=== GIVEN REQUEST 1 ===
Rewrite the checkpoint module documentation from "The checkpoint module" to "return the result.", replacing "parameters" with "arguments".
=== GIVEN REQUEST 2 ===
List every function name that has its own section in the checkpoint module documentation.
=== GIVEN REQUEST 3 ===
Extend the checkpoint module documentation, picking up right after its last line.

=== PAGE TEXT ===
+ + + + +

Skip to main content

Overview

The checkpoint module provides functionality to save and load intermediate computation results. This allows you to cache expensive operations and resume workflows from saved states.

Main Functions

from_checkpoint

from_checkpoint(
    path: str,
    func: callable,
    params: dict,
    use_checkpoint: bool = True
) -> pd.DataFrame
Run a function with parameters, using a checkpoint if available. If a checkpoint exists at the specified path, it will read from it, return the results, and not execute the function. If a checkpoint does not exist, it will execute the function with the provided parameters, save the result to a checkpoint, and return the result.
path
str
The path to the checkpoint file (without extension). Files are saved to out/checkpoints/{path}
func
callable
The function to execute if the checkpoint does not exist
params
dict
The parameters to pass to the function
use_checkpoint
bool
default:"True"
Whether to use the checkpoint if it exists. Set to False to force re-execution
result
pd.DataFrame
The result of the function execution or the checkpoint data

write_checkpoint

write_checkpoint(data: Any, path: str)
Write data to a checkpoint file.
data
Any
The data to write to the checkpoint. Can be a DataFrame, GeoDataFrame, or any picklable object
path
str
The path to the checkpoint file (without extension). Files are saved to out/checkpoints/{path}
Note: The function automatically determines the file format:
  • GeoDataFrames are saved as .parquet files with geometry preserved
  • DataFrames are saved as .parquet files
  • Other objects are saved as .pickle files

read_checkpoint

read_checkpoint(path: str) -> Any
Read a checkpoint from the specified path.
path
str
The path to the checkpoint file (without extension). Looks for files in out/checkpoints/{path}
data
Any
The data read from the checkpoint, which can be a DataFrame, GeoDataFrame, or any object that was pickled
Note: The function automatically handles:
  • Reading .parquet files as DataFrames or GeoDataFrames
  • Converting WKB-encoded geometry columns back to GeoDataFrames
  • Attempting to infer EPSG:4326 CRS for geographic data
  • Falling back to .pickle files if parquet is not found

exists_checkpoint

exists_checkpoint(path: str) -> bool
Check if a checkpoint exists at the specified path.

+ + + + +

=== SUPPLIED ENTRIES ===
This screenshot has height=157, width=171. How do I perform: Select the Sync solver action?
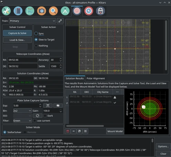pos(39,33)
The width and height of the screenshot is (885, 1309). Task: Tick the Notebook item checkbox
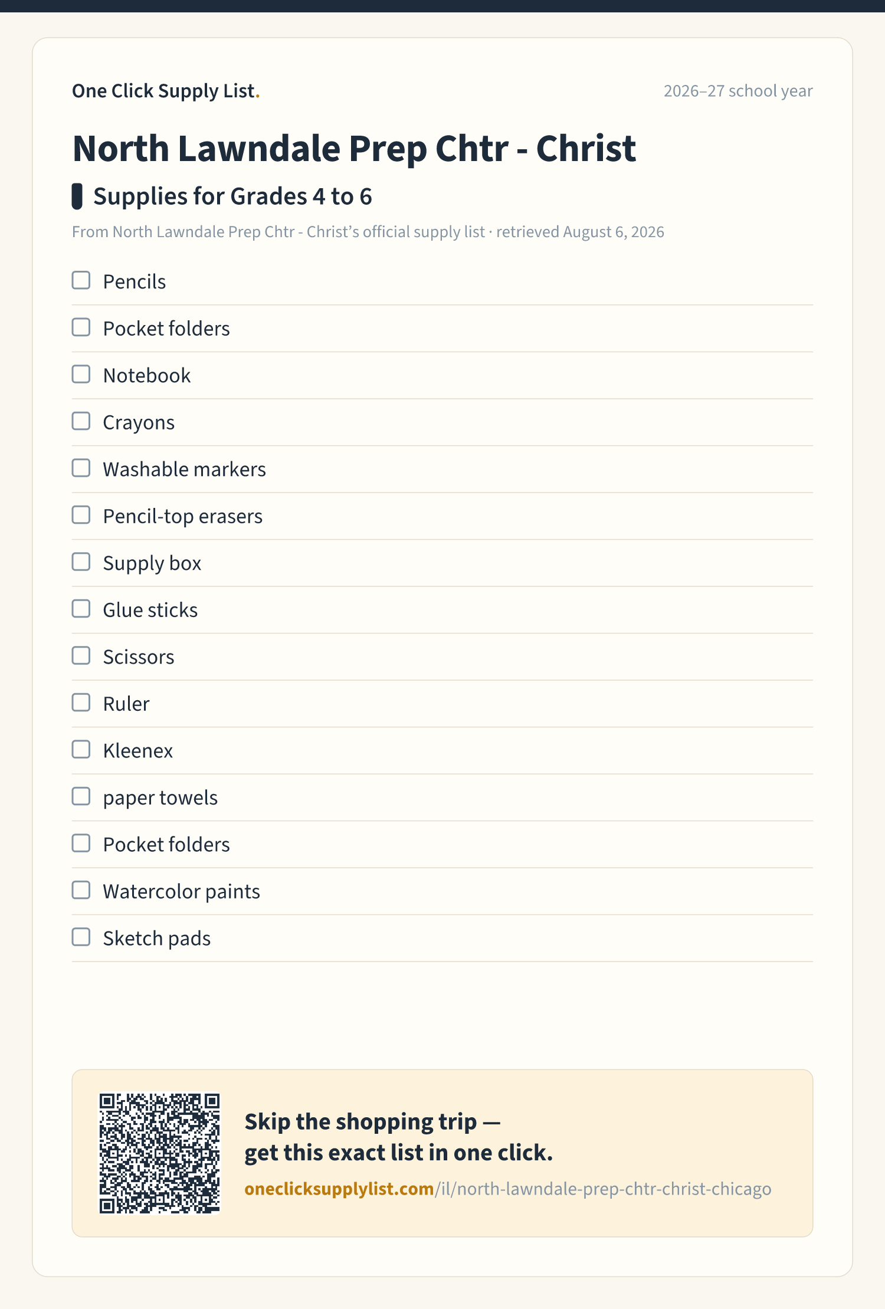pyautogui.click(x=81, y=374)
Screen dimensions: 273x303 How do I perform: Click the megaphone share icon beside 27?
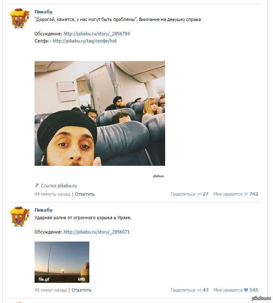[199, 194]
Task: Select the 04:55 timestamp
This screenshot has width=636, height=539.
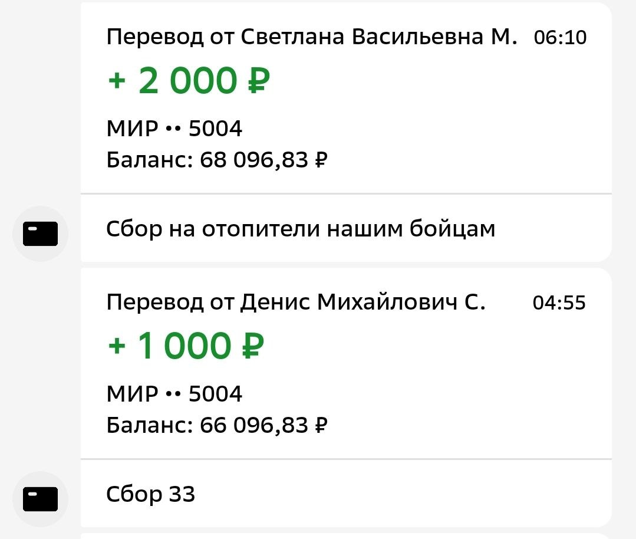Action: (559, 303)

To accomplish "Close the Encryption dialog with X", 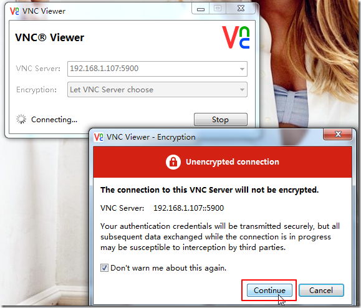I will click(338, 134).
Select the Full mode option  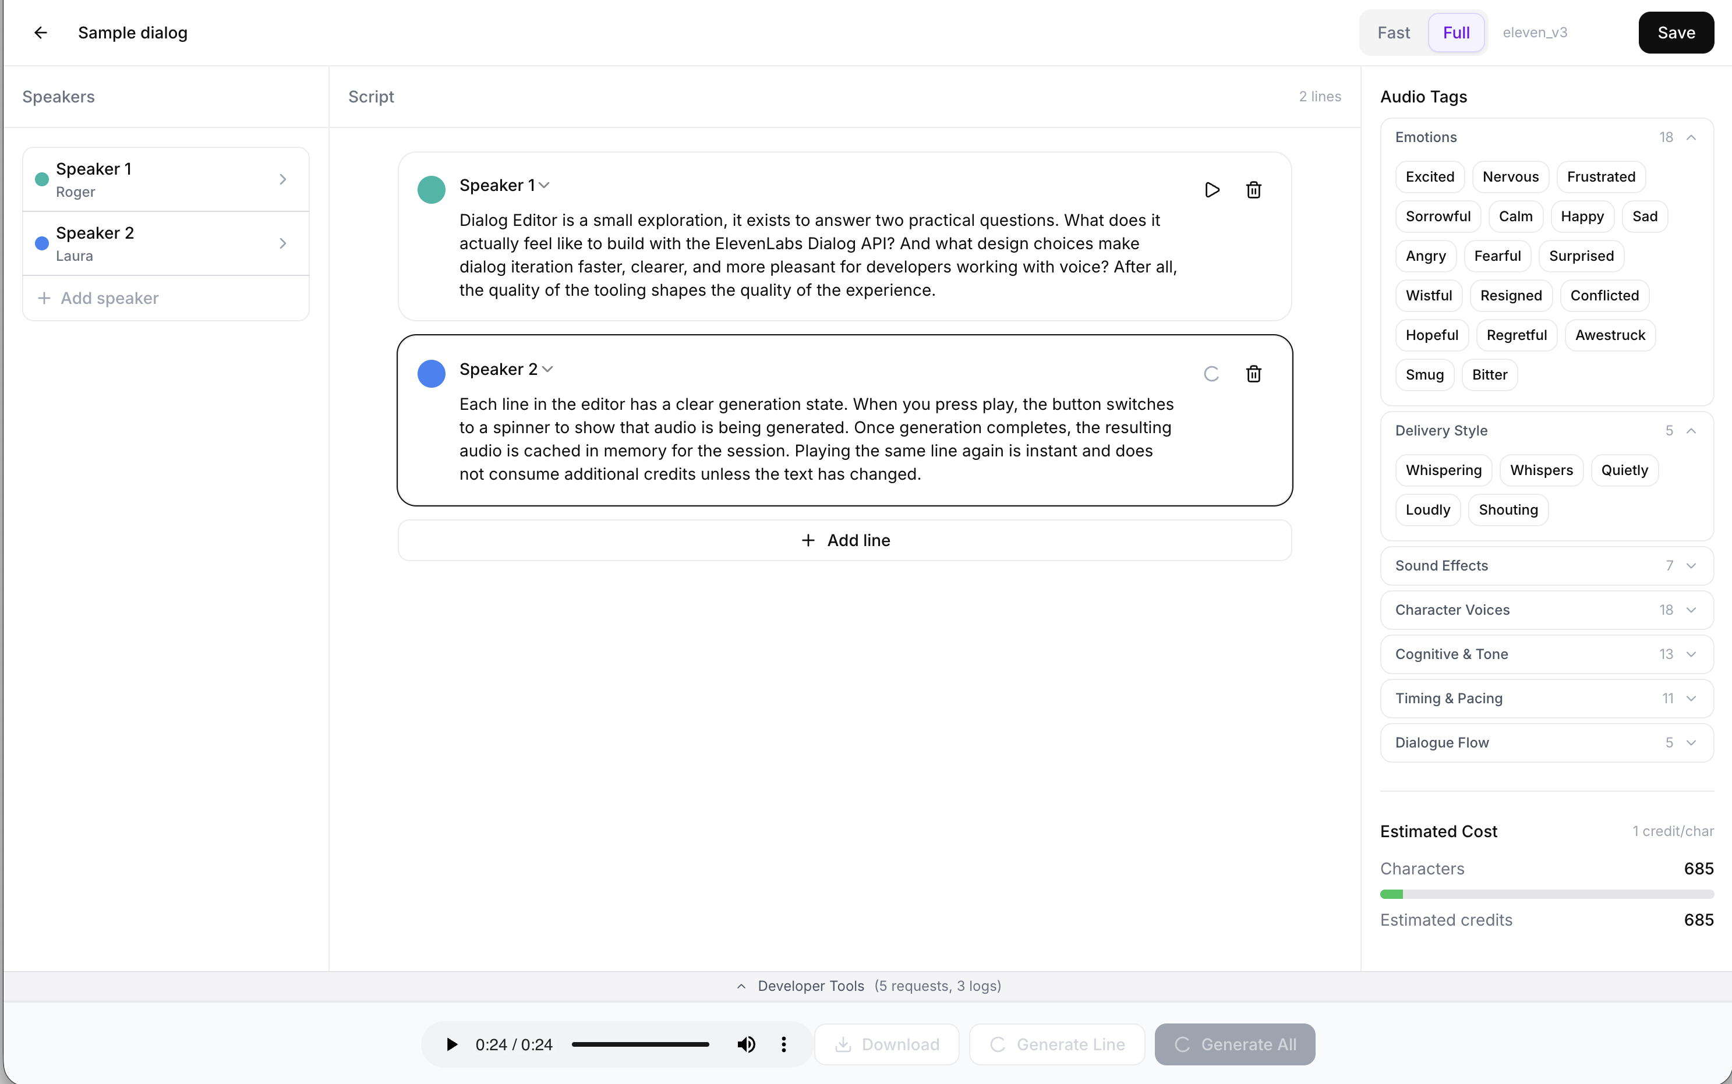(1455, 33)
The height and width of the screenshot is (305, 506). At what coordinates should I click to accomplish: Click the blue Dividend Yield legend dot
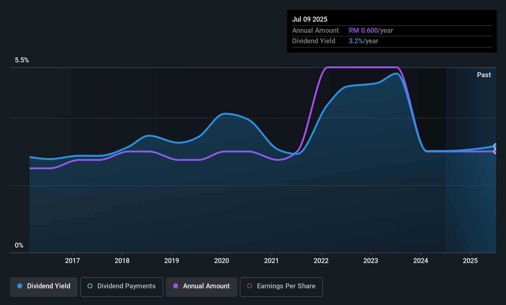pyautogui.click(x=20, y=286)
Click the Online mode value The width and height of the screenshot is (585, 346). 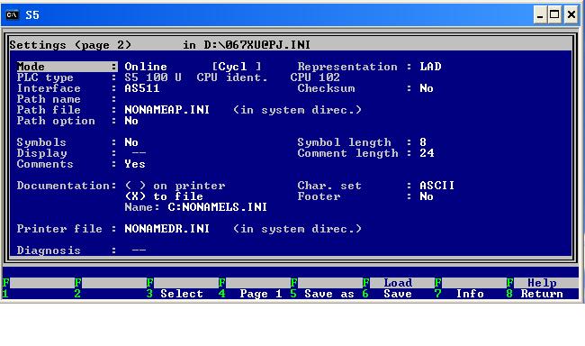tap(146, 67)
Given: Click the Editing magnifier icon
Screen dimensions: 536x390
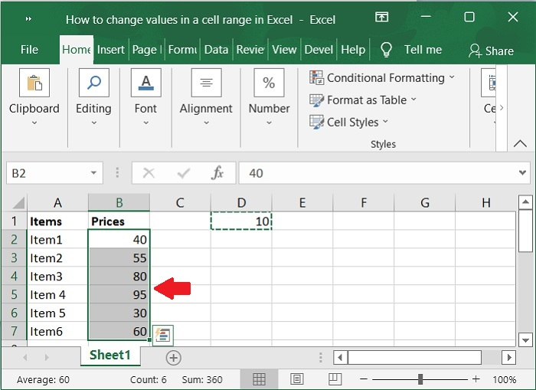Looking at the screenshot, I should tap(93, 84).
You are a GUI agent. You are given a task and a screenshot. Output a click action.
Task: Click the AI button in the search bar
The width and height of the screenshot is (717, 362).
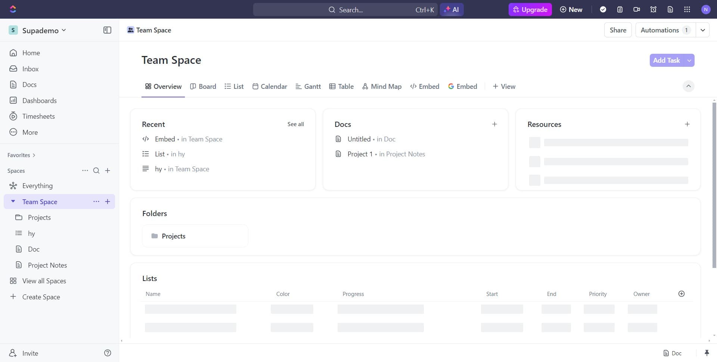tap(452, 9)
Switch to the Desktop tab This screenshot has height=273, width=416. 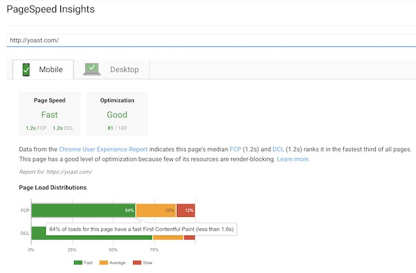[x=112, y=69]
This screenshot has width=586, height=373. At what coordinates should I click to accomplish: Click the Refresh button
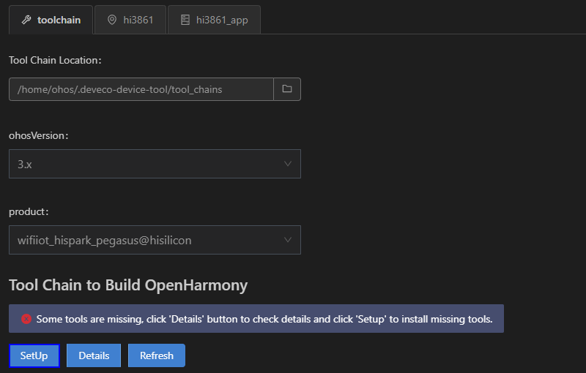tap(157, 355)
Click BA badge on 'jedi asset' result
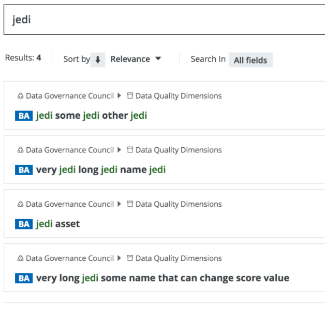This screenshot has width=325, height=325. point(24,224)
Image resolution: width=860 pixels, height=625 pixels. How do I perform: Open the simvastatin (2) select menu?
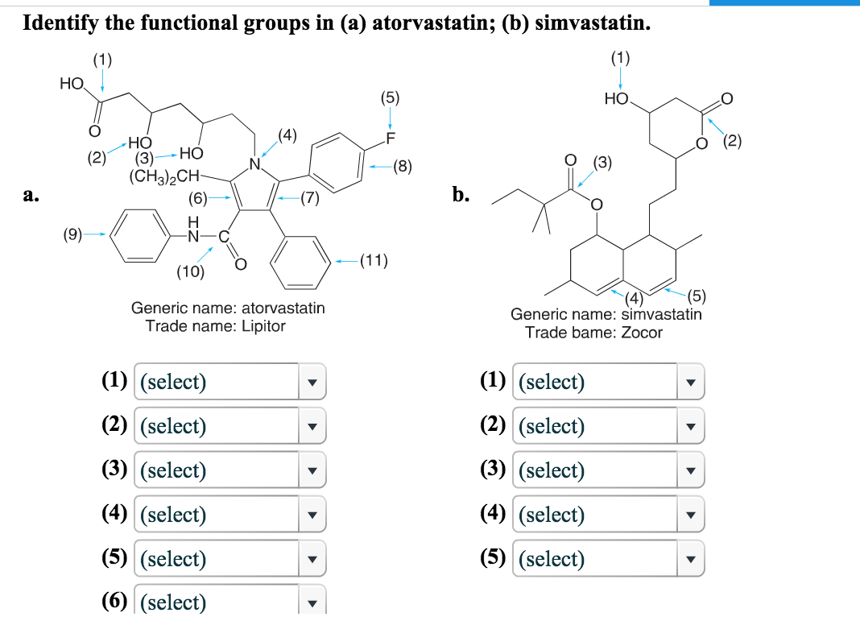(608, 426)
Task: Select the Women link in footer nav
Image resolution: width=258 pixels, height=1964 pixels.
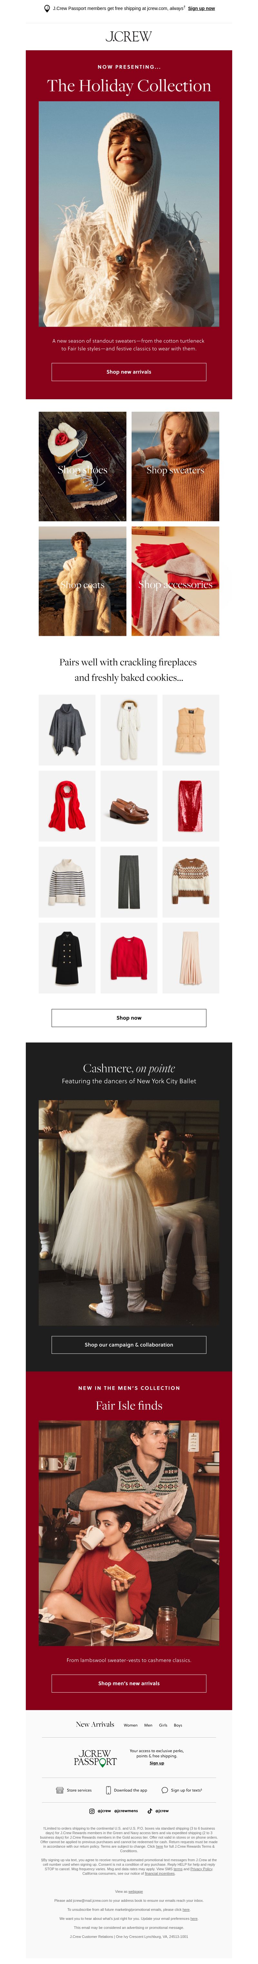Action: point(131,1725)
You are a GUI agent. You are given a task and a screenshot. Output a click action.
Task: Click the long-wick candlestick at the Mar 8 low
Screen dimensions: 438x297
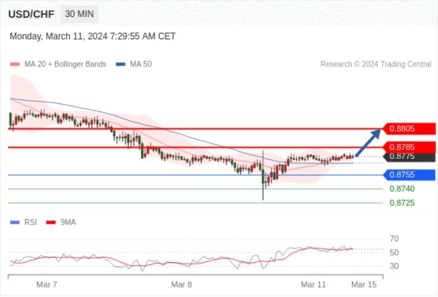click(x=263, y=175)
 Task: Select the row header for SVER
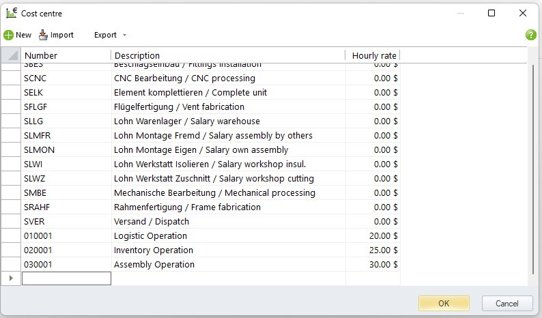(10, 221)
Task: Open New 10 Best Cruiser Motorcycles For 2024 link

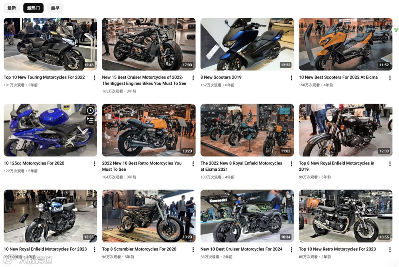Action: click(241, 249)
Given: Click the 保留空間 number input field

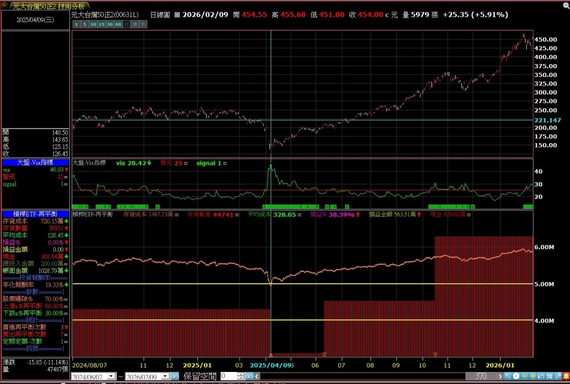Looking at the screenshot, I should (x=228, y=376).
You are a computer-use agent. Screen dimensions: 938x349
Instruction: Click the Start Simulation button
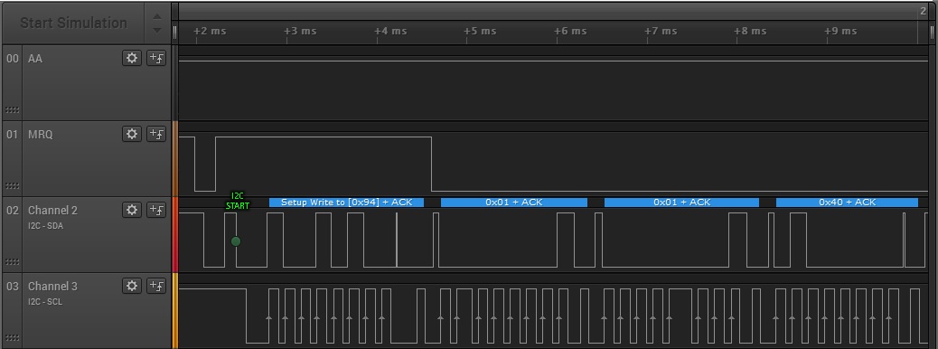pyautogui.click(x=73, y=23)
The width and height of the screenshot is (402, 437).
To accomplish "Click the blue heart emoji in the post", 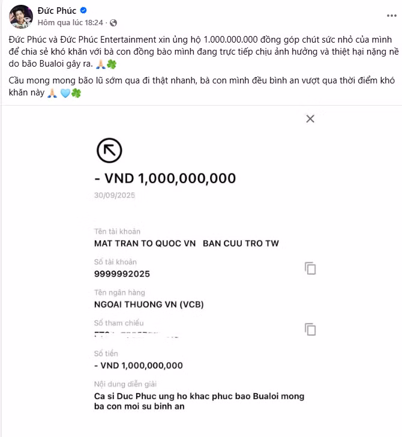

+ + + + +

=== RESPONSE 1 ===
The checkpoint module provides functionality to save and load intermediate computation results. This allows you to cache expensive operations and resume workflows from saved states.

Main Functions

from_checkpoint

from_checkpoint(
    path: str,
    func: callable,
    params: dict,
    use_checkpoint: bool = True
) -> pd.DataFrame
Run a function with arguments, using a checkpoint if available. If a checkpoint exists at the specified path, it will read from it, return the results, and not execute the function. If a checkpoint does not exist, it will execute the function with the provided arguments, save the result to a checkpoint, and return the result.

=== RESPONSE 2 ===
from_checkpoint
write_checkpoint
read_checkpoint
exists_checkpoint

=== RESPONSE 3 ===
path
str
The path to the checkpoint file (without extension). Checks out/checkpoints/{path}
exists
bool
True if a checkpoint exists (either .parquet or .pickle), False otherwise

delete_checkpoints

delete_checkpoints(prefix: str)
Delete all checkpoint files that start with the given prefix.
prefix
str
The prefix to match checkpoint files against. All files in out/checkpoints/ starting with this prefix will be deleted

read_pickle

read_pickle(path: str) -> Any
Read a pickle file from the specified path.
path
str
The path to the pickle file (without extension). Reads from {path}.pickle
data
Any
The data read from the pickle file

Example Usage

Basic Checkpoint Usage

from openavmkit.checkpoint import from_checkpoint
import pandas as pd

def expensive_computation(year, region):
    # Simulate expensive operation
    df = pd.read_csv(f"data/{region}_{year}.csv")
    # ... complex processing ...
    return df

# First run: executes function and saves checkpoint
result = from_checkpoint(
    path="analysis/cook_2023",
    func=expensive_computation,
    params={"year": 2023, "region": "cook"},
    use_checkpoint=True
)

# Second run: loads from checkpoint, doesn't re-execute function
result = from_checkpoint(
    path="analysis/cook_2023",
    func=expensive_computation,
    params={"year": 2023, "region": "cook"},
    use_checkpoint=True
)

Manual Checkpoint Management

from openavmkit.checkpoint import (
    write_checkpoint,
    read_checkpoint,
    exists_checkpoint,
    delete_checkpoints
)
import pandas as pd

# Create and save checkpoint
df = pd.DataFrame({"col1": [1, 2, 3], "col2": [4, 5, 6]})
write_checkpoint(df, "my_data")

# Check if checkpoint exists
if exists_checkpoint("my_data"):
    # Load from checkpoint
    loaded_df = read_checkpoint("my_data")
    print(loaded_df)

# Delete all checkpoints with prefix
delete_checkpoints("my_")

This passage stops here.